== Requirement ==
Return all the lines below, exactly as they read.

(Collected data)
--

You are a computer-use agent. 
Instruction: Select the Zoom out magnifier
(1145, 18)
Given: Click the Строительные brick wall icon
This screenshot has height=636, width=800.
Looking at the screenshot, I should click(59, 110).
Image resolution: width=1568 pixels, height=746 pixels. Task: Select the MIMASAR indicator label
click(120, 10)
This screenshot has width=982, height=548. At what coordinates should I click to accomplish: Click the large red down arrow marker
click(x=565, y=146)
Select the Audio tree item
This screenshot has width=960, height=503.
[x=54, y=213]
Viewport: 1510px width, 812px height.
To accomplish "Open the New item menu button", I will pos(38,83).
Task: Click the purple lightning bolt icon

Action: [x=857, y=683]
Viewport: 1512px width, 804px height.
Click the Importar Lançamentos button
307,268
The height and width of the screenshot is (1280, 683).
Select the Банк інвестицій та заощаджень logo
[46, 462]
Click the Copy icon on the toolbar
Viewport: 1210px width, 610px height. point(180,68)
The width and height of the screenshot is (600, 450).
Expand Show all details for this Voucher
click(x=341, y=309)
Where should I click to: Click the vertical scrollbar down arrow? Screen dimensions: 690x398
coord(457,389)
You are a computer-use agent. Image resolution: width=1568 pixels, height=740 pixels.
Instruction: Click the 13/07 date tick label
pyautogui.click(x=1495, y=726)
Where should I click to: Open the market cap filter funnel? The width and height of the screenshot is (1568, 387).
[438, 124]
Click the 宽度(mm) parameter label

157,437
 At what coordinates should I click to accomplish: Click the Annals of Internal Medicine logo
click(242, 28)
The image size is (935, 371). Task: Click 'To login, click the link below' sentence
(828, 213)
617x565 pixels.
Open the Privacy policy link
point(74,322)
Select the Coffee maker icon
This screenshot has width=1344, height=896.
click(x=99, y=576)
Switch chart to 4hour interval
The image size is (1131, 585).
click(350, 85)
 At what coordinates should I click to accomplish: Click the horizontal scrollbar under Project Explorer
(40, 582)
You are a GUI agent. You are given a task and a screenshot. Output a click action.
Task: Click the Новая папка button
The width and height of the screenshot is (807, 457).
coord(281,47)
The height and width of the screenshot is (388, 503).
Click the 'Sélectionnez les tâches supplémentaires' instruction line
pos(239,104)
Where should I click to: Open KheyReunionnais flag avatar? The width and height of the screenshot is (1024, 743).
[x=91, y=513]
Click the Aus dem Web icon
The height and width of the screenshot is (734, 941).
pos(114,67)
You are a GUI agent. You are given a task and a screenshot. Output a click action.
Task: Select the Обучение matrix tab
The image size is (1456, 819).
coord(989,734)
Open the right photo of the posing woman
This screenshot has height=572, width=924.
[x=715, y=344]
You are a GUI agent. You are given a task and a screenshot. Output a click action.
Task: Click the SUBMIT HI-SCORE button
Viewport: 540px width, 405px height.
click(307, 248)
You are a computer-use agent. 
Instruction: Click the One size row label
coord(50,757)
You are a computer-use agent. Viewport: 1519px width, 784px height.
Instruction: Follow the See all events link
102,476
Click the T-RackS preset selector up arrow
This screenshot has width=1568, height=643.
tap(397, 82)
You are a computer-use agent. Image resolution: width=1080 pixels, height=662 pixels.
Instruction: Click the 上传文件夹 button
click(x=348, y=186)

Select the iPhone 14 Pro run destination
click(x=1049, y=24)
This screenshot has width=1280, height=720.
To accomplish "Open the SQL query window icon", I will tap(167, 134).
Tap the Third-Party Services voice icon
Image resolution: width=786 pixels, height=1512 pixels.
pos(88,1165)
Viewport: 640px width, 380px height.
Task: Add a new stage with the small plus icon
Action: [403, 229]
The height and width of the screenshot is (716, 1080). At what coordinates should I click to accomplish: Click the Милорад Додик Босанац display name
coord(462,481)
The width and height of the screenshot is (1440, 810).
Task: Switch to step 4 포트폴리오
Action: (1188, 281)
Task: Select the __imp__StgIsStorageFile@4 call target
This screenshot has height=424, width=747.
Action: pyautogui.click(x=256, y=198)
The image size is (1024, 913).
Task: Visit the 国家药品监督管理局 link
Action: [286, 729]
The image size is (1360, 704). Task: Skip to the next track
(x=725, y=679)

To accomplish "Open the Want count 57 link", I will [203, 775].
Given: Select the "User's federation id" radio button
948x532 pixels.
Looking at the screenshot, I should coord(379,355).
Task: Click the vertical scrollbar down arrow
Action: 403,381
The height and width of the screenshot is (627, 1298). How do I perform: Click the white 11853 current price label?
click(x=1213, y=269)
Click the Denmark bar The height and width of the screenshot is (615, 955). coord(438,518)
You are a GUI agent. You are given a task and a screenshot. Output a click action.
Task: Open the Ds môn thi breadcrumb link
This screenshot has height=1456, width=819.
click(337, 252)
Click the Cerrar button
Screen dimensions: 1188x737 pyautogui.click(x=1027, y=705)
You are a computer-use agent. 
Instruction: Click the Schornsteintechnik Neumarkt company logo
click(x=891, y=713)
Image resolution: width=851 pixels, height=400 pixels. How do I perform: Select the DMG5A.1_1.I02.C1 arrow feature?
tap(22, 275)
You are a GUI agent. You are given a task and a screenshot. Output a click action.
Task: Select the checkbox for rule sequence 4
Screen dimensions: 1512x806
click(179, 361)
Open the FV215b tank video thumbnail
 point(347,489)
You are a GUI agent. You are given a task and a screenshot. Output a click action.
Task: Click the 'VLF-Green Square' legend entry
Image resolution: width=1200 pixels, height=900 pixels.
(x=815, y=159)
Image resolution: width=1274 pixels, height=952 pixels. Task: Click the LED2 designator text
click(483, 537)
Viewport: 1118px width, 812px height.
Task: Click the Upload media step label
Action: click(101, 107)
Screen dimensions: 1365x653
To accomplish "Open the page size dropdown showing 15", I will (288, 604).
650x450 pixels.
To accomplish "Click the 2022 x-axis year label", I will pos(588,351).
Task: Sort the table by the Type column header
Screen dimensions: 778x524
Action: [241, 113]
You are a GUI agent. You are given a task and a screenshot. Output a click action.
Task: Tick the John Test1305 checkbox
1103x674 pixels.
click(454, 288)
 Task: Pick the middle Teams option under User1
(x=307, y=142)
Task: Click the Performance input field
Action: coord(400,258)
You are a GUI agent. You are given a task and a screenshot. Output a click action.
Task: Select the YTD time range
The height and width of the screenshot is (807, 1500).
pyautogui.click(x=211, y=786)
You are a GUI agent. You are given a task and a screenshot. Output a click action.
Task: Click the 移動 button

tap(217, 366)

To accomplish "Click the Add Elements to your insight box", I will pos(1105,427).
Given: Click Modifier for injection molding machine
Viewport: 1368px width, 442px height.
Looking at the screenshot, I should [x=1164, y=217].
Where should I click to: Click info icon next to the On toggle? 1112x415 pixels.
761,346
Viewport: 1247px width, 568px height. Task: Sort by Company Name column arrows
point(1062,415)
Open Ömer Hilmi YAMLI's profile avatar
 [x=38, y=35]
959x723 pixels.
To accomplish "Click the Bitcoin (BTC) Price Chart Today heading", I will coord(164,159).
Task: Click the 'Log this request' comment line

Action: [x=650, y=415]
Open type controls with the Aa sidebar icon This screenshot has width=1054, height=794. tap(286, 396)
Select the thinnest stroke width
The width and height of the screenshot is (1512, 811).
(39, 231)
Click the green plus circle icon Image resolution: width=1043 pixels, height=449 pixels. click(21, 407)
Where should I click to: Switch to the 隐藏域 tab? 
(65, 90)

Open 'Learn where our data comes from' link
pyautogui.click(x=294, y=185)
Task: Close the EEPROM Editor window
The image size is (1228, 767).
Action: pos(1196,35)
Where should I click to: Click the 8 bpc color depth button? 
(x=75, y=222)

--

== The answer ==
You are a computer-use agent. 
Instruction: Select the Zoom out magnifier
(1145, 18)
Given: Click the Строительные brick wall icon
This screenshot has height=636, width=800.
Looking at the screenshot, I should click(59, 110).
Image resolution: width=1568 pixels, height=746 pixels. Task: Select the MIMASAR indicator label
click(120, 10)
This screenshot has width=982, height=548. At what coordinates should I click to accomplish: Click the large red down arrow marker
click(x=565, y=146)
Select the Audio tree item
This screenshot has width=960, height=503.
[x=54, y=213]
Viewport: 1510px width, 812px height.
To accomplish "Open the New item menu button", I will pos(38,83).
Task: Click the purple lightning bolt icon

Action: [x=857, y=683]
Viewport: 1512px width, 804px height.
Click the Importar Lançamentos button
307,268
The height and width of the screenshot is (1280, 683).
Select the Банк інвестицій та заощаджень logo
[46, 462]
Click the Copy icon on the toolbar
Viewport: 1210px width, 610px height. point(180,68)
The width and height of the screenshot is (600, 450).
Expand Show all details for this Voucher
click(x=341, y=309)
Where should I click to: Click the vertical scrollbar down arrow? Screen dimensions: 690x398
coord(457,389)
You are a computer-use agent. Image resolution: width=1568 pixels, height=740 pixels.
Instruction: Click the 13/07 date tick label
pyautogui.click(x=1495, y=726)
Where should I click to: Open the market cap filter funnel? The width and height of the screenshot is (1568, 387).
[438, 124]
Click the 宽度(mm) parameter label

157,437
 At what coordinates should I click to accomplish: Click the Annals of Internal Medicine logo
click(242, 28)
The image size is (935, 371). Task: Click 'To login, click the link below' sentence
(828, 213)
617x565 pixels.
Open the Privacy policy link
point(74,322)
Select the Coffee maker icon
This screenshot has width=1344, height=896.
click(x=99, y=576)
Switch chart to 4hour interval
The image size is (1131, 585).
click(350, 85)
 At what coordinates should I click to accomplish: Click the horizontal scrollbar under Project Explorer
(40, 582)
You are a GUI agent. You are given a task and a screenshot. Output a click action.
Task: Click the Новая папка button
The width and height of the screenshot is (807, 457).
coord(281,47)
The height and width of the screenshot is (388, 503).
Click the 'Sélectionnez les tâches supplémentaires' instruction line
pos(239,104)
Where should I click to: Open KheyReunionnais flag avatar? The width and height of the screenshot is (1024, 743).
[x=91, y=513]
Click the Aus dem Web icon
The height and width of the screenshot is (734, 941).
pos(114,67)
You are a GUI agent. You are given a task and a screenshot. Output a click action.
Task: Select the Обучение matrix tab
The image size is (1456, 819).
coord(989,734)
Open the right photo of the posing woman
This screenshot has height=572, width=924.
[x=715, y=344]
You are a GUI agent. You are given a task and a screenshot. Output a click action.
Task: Click the SUBMIT HI-SCORE button
Viewport: 540px width, 405px height.
click(307, 248)
You are a computer-use agent. 
Instruction: Click the One size row label
coord(50,757)
You are a computer-use agent. Viewport: 1519px width, 784px height.
Instruction: Follow the See all events link
102,476
Click the T-RackS preset selector up arrow
This screenshot has width=1568, height=643.
tap(397, 82)
You are a computer-use agent. Image resolution: width=1080 pixels, height=662 pixels.
Instruction: Click the 上传文件夹 button
click(x=348, y=186)

Select the iPhone 14 Pro run destination
click(x=1049, y=24)
This screenshot has width=1280, height=720.
To accomplish "Open the SQL query window icon", I will tap(167, 134).
Tap the Third-Party Services voice icon
Image resolution: width=786 pixels, height=1512 pixels.
pos(88,1165)
Viewport: 640px width, 380px height.
Task: Add a new stage with the small plus icon
Action: [403, 229]
The height and width of the screenshot is (716, 1080). At what coordinates should I click to accomplish: Click the Милорад Додик Босанац display name
coord(462,481)
The width and height of the screenshot is (1440, 810).
Task: Switch to step 4 포트폴리오
Action: (1188, 281)
Task: Select the __imp__StgIsStorageFile@4 call target
This screenshot has height=424, width=747.
Action: pyautogui.click(x=256, y=198)
The image size is (1024, 913).
Task: Visit the 国家药品监督管理局 link
Action: [286, 729]
The image size is (1360, 704). Task: Skip to the next track
(x=725, y=679)

To accomplish "Open the Want count 57 link", I will [203, 775].
Given: Select the "User's federation id" radio button
948x532 pixels.
Looking at the screenshot, I should coord(379,355).
Task: Click the vertical scrollbar down arrow
Action: 403,381
The height and width of the screenshot is (627, 1298). How do I perform: Click the white 11853 current price label?
click(x=1213, y=269)
Click the Denmark bar The height and width of the screenshot is (615, 955). coord(438,518)
You are a GUI agent. You are given a task and a screenshot. Output a click action.
Task: Open the Ds môn thi breadcrumb link
This screenshot has height=1456, width=819.
click(337, 252)
Click the Cerrar button
Screen dimensions: 1188x737 pyautogui.click(x=1027, y=705)
You are a computer-use agent. 
Instruction: Click the Schornsteintechnik Neumarkt company logo
click(x=891, y=713)
Image resolution: width=851 pixels, height=400 pixels. How do I perform: Select the DMG5A.1_1.I02.C1 arrow feature?
tap(22, 275)
You are a GUI agent. You are given a task and a screenshot. Output a click action.
Task: Select the checkbox for rule sequence 4
Screen dimensions: 1512x806
click(179, 361)
Open the FV215b tank video thumbnail
 point(347,489)
You are a GUI agent. You are given a task and a screenshot. Output a click action.
Task: Click the 'VLF-Green Square' legend entry
Image resolution: width=1200 pixels, height=900 pixels.
(x=815, y=159)
Image resolution: width=1274 pixels, height=952 pixels. Task: Click the LED2 designator text
click(483, 537)
Viewport: 1118px width, 812px height.
Task: Click the Upload media step label
Action: click(101, 107)
Screen dimensions: 1365x653
To accomplish "Open the page size dropdown showing 15", I will (288, 604).
650x450 pixels.
To accomplish "Click the 2022 x-axis year label", I will pos(588,351).
Task: Sort the table by the Type column header
Screen dimensions: 778x524
Action: [241, 113]
You are a GUI agent. You are given a task and a screenshot. Output a click action.
Task: Tick the John Test1305 checkbox
1103x674 pixels.
click(454, 288)
 Task: Pick the middle Teams option under User1
(x=307, y=142)
Task: Click the Performance input field
Action: coord(400,258)
You are a GUI agent. You are given a task and a screenshot. Output a click action.
Task: Select the YTD time range
The height and width of the screenshot is (807, 1500).
pyautogui.click(x=211, y=786)
You are a GUI agent. You are given a task and a screenshot. Output a click action.
Task: Click the 移動 button

tap(217, 366)

To accomplish "Click the Add Elements to your insight box", I will pos(1105,427).
Given: Click Modifier for injection molding machine
Viewport: 1368px width, 442px height.
Looking at the screenshot, I should [x=1164, y=217].
Where should I click to: Click info icon next to the On toggle? 1112x415 pixels.
761,346
Viewport: 1247px width, 568px height. Task: Sort by Company Name column arrows
point(1062,415)
Open Ömer Hilmi YAMLI's profile avatar
 [x=38, y=35]
959x723 pixels.
To accomplish "Click the Bitcoin (BTC) Price Chart Today heading", I will coord(164,159).
Task: Click the 'Log this request' comment line

Action: [x=650, y=415]
Open type controls with the Aa sidebar icon This screenshot has width=1054, height=794. tap(286, 396)
Select the thinnest stroke width
The width and height of the screenshot is (1512, 811).
(39, 231)
Click the green plus circle icon Image resolution: width=1043 pixels, height=449 pixels. click(21, 407)
Where should I click to: Switch to the 隐藏域 tab? 
(65, 90)

Open 'Learn where our data comes from' link
pyautogui.click(x=294, y=185)
Task: Close the EEPROM Editor window
The image size is (1228, 767).
Action: pos(1196,35)
Where should I click to: Click the 8 bpc color depth button? 
(x=75, y=222)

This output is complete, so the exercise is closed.